_Records shown_

* * * * * * *

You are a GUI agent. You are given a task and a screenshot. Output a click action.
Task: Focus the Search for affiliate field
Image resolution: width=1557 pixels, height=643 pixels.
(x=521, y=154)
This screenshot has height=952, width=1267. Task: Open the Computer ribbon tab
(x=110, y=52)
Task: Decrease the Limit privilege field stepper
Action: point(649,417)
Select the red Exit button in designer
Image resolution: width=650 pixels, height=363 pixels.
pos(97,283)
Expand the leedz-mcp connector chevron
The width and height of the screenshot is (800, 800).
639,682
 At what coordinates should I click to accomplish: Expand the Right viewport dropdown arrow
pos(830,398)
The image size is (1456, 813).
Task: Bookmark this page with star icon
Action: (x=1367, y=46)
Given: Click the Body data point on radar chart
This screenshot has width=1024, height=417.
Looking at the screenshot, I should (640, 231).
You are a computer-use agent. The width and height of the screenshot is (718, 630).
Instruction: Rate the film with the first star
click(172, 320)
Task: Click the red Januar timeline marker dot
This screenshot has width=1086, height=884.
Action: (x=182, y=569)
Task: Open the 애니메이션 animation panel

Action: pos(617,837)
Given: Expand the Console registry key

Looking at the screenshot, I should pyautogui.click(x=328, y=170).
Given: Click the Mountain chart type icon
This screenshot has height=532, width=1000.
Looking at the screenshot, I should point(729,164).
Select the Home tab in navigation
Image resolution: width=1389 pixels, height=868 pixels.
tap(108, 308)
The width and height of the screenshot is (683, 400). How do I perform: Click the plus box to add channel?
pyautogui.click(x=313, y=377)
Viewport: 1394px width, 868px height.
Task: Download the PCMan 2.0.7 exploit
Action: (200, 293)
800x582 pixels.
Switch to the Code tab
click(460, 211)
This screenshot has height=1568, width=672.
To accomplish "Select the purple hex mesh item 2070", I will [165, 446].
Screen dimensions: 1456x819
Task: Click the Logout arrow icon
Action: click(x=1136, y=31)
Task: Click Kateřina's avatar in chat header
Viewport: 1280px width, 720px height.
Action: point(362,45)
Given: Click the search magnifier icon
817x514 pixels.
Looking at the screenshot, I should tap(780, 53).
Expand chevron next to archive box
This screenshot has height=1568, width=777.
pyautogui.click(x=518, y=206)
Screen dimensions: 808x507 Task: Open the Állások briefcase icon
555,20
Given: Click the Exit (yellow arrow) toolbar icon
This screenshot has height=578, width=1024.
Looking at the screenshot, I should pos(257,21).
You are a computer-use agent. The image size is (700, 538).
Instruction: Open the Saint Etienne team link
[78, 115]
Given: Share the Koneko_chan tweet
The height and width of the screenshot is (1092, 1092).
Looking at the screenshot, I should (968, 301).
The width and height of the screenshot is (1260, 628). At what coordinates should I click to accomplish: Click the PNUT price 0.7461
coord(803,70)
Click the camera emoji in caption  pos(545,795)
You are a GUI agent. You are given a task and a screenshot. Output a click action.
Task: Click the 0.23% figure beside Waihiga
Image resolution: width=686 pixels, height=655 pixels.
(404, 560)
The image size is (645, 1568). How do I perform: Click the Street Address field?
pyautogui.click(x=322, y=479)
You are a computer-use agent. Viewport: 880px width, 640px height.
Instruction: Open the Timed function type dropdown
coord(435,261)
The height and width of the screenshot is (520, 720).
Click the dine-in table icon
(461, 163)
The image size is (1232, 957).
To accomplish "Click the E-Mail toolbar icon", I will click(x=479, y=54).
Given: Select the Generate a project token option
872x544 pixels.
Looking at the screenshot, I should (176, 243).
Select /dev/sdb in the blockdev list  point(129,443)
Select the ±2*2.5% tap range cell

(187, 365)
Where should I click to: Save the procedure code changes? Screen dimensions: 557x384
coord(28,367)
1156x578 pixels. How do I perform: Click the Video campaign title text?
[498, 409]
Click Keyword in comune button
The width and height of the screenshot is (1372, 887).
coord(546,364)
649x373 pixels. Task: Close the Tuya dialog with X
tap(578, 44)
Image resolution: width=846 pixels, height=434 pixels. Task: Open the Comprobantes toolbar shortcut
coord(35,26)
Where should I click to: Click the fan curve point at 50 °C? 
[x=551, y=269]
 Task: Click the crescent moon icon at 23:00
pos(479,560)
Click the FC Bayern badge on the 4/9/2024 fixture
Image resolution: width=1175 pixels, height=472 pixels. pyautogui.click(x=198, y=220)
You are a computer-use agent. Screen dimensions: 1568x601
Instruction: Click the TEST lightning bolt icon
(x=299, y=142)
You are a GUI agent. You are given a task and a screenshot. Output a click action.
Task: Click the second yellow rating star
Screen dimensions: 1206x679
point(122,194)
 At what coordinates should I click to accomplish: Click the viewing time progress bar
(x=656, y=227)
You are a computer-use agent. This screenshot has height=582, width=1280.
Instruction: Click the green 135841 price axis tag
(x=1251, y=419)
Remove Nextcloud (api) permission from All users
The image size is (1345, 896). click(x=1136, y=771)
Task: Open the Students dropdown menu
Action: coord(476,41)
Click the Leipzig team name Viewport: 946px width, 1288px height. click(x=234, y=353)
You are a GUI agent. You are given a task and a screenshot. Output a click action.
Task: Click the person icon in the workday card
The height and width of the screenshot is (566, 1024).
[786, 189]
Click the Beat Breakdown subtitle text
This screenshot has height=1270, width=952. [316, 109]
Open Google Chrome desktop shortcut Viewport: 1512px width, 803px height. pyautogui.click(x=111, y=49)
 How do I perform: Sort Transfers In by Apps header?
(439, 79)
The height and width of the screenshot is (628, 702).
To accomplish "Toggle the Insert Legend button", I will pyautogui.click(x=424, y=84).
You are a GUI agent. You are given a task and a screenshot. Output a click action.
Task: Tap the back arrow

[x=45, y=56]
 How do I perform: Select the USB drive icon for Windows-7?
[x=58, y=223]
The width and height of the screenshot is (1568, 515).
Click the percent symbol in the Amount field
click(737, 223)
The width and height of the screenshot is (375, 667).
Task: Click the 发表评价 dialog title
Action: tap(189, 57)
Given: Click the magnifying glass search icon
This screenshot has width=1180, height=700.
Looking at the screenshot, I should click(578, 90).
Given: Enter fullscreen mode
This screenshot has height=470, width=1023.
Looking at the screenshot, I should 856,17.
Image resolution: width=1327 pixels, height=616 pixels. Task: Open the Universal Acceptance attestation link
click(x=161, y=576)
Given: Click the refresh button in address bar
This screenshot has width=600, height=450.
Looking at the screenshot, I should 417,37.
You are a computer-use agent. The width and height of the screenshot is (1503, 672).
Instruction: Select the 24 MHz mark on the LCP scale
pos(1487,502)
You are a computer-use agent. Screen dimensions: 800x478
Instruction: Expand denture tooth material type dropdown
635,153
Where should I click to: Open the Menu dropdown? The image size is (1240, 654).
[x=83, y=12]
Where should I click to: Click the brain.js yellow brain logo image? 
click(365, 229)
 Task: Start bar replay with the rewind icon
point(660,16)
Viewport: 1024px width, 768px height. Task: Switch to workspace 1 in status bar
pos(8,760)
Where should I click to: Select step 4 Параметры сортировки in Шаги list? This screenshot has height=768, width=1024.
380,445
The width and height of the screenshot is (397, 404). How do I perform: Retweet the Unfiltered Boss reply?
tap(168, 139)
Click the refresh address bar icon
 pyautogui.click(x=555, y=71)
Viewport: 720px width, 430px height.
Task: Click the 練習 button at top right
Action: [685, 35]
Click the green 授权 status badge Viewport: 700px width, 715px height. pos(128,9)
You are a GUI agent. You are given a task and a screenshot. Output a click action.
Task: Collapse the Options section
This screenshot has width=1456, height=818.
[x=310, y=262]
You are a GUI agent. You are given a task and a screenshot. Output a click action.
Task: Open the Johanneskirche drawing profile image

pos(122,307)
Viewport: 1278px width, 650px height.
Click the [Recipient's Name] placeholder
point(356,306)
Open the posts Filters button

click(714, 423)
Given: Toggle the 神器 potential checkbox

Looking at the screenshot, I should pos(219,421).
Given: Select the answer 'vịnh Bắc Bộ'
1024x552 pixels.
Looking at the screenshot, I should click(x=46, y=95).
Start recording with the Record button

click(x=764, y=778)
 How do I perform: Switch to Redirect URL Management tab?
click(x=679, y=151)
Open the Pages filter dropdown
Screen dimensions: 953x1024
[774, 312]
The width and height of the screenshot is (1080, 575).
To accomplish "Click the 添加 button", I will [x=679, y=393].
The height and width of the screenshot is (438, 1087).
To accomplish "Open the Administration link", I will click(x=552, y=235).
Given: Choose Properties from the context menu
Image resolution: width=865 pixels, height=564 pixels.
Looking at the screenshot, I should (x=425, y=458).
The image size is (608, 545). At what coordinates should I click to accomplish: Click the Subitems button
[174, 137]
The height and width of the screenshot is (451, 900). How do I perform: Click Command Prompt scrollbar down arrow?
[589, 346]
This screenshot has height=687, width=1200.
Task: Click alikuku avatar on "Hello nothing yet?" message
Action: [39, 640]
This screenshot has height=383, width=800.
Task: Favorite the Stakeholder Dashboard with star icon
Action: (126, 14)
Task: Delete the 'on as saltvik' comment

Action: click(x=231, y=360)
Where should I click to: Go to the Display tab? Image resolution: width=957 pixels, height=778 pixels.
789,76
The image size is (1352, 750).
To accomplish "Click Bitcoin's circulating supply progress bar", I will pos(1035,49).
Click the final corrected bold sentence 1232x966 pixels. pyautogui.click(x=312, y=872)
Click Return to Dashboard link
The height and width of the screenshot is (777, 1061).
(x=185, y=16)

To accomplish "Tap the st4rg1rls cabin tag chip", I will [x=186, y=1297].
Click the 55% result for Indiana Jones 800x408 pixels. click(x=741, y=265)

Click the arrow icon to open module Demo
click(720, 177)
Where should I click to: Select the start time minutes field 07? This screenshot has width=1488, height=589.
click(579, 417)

* * * * * * *

_What this task involves_
Go through the material above and output exactly the lines from the one containing "Click the camera" through the one containing "You are a computer-use agent. Viewport: 880px".

_Finished exercise_
Click the camera emoji in caption  pos(545,795)
You are a GUI agent. You are given a task and a screenshot. Output a click action.
Task: Click the 0.23% figure beside Waihiga
Image resolution: width=686 pixels, height=655 pixels.
(404, 560)
The image size is (645, 1568). How do I perform: Click the Street Address field?
pyautogui.click(x=322, y=479)
You are a computer-use agent. Viewport: 880px width, 640px height.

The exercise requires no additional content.